**Extracted entries:**

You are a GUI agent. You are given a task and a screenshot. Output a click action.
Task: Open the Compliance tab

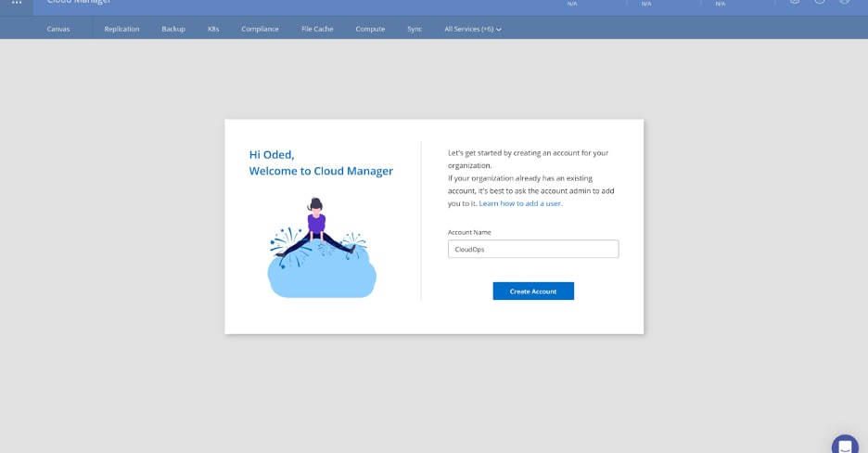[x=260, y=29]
---
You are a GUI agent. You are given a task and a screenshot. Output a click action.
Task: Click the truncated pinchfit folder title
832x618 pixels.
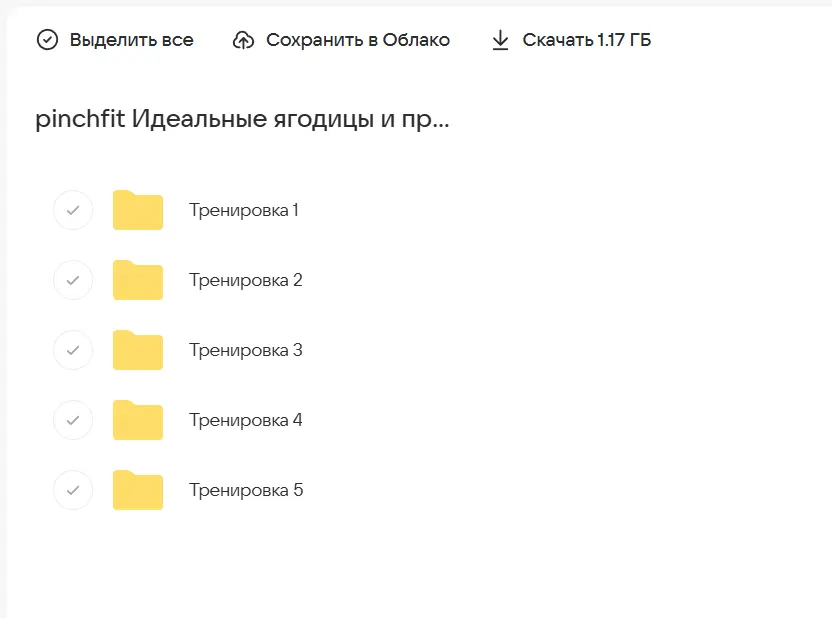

**Work required:**
Write down exactly the span of lines above from the one containing "Task: Click the" to the one containing "832x618 pixels.", both ends included.

**The answer:**
Task: Click the truncated pinchfit folder title
832x618 pixels.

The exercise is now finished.